In a study of 53 cases, aneurysm size was measured with the use of preoperative physical examination, lateral abdominal roentgenography, and B-mode aortic ultrasonography for comparison with direct intraoperative measurement during aneurysmectomy. Mean aneurysm diameter on the basis of physical examination overestimated aortic size by 1 cm; physical examination measurement was within 0.5 cm of true aortic size in 38% of patients and within 1 cm in 58% of patients. The lateral roentgenogram also overestimated mean aortic diameter by 1 cm and was within 0.5 cm of true aortic size in 44% of patients and within 1 cm in 72% of patients.
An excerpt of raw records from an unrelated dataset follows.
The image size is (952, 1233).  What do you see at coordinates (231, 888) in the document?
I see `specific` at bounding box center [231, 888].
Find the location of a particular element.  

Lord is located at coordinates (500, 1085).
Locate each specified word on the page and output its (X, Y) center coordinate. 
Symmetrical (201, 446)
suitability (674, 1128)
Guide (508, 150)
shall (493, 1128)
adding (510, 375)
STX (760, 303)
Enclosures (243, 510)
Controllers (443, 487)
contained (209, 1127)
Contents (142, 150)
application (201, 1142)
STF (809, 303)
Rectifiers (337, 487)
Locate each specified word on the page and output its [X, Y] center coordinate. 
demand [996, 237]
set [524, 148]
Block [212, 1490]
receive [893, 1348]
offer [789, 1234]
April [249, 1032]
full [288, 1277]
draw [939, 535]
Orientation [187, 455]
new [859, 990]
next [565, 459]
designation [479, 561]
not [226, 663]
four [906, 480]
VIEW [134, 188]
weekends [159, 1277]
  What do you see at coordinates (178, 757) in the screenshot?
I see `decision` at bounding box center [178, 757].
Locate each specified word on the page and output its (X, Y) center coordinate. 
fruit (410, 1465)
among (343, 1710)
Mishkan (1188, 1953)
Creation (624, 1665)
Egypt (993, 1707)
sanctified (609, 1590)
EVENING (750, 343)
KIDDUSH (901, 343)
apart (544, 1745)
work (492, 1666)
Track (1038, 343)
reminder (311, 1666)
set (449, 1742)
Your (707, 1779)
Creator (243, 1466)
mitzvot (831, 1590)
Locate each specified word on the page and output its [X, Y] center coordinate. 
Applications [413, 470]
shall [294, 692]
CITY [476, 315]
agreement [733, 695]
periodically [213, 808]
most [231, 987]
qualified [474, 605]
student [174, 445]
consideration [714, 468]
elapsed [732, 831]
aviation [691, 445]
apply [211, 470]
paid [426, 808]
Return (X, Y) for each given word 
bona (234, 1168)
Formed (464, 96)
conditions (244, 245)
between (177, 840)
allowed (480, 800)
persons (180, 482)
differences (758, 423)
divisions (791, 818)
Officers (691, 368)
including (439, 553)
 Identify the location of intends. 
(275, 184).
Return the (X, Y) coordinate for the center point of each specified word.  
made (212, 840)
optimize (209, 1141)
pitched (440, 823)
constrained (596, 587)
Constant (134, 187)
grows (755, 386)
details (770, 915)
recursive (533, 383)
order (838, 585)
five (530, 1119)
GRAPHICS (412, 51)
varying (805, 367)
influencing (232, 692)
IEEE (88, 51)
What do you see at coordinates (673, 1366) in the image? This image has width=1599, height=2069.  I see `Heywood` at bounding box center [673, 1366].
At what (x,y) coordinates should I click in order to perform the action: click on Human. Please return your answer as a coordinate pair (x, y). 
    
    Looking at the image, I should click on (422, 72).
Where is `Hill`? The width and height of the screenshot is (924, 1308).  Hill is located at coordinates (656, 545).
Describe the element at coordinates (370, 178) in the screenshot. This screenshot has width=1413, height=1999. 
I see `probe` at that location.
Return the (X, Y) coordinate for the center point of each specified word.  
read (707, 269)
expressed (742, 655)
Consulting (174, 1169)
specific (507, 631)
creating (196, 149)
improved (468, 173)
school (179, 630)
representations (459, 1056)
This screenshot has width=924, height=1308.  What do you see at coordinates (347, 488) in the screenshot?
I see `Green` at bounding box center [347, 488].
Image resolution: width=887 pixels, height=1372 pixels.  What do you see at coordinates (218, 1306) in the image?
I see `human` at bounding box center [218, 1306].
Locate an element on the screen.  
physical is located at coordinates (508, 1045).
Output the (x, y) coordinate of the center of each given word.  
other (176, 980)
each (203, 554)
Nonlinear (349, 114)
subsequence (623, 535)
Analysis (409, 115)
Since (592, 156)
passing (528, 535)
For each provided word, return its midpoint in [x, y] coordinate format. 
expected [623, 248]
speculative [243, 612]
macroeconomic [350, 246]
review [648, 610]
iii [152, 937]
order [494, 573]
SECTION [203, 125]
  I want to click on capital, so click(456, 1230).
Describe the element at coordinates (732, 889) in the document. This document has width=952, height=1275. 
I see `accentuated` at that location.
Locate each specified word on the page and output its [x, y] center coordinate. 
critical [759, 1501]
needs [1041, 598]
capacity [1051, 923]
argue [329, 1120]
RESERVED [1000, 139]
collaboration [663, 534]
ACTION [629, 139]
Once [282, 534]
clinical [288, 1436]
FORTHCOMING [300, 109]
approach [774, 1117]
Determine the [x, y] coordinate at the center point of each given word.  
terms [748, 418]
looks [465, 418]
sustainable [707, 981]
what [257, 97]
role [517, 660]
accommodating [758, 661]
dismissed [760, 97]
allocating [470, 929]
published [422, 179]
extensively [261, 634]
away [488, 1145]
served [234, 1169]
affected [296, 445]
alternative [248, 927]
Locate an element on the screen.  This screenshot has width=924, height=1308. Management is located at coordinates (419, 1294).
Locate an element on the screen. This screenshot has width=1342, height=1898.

Measurement using B-mode aortic ultrasonography closely approximated intraoperative aneurysm measurement. Measurement was identical in 34% of patients and was within 0.5 cm and 1 cm in 75% and 92% of patients, respectively.
在一项针对53例患者的研究中,通过术前体格检查、腹部侧位X线摄影以及B型主动脉超声检查来测量动脉瘤大小,并与动脉瘤切除术中的直接测量结果进行比较。基于体格检查得出的平均动脉瘤直径比主动脉实际大小高估了1厘米;在38%的患者中,体格检查测量值与主动脉实际大小相差在0.5厘米以内,在58%的患者中相差在1厘米以内。腹部侧位X线片同样使平均主动脉直径高估了1厘米,在44%的患者中与主动脉实际大小相差在0.5厘米以内,在72%的患者中相差在1厘米以内。使用B型主动脉超声检查的测量结果与术中动脉瘤测量结果非常接近。在34%的患者中测量结果相同,在75%和92%的患者中,测量值分别与术中测量值相差在0.5厘米和1厘米以内。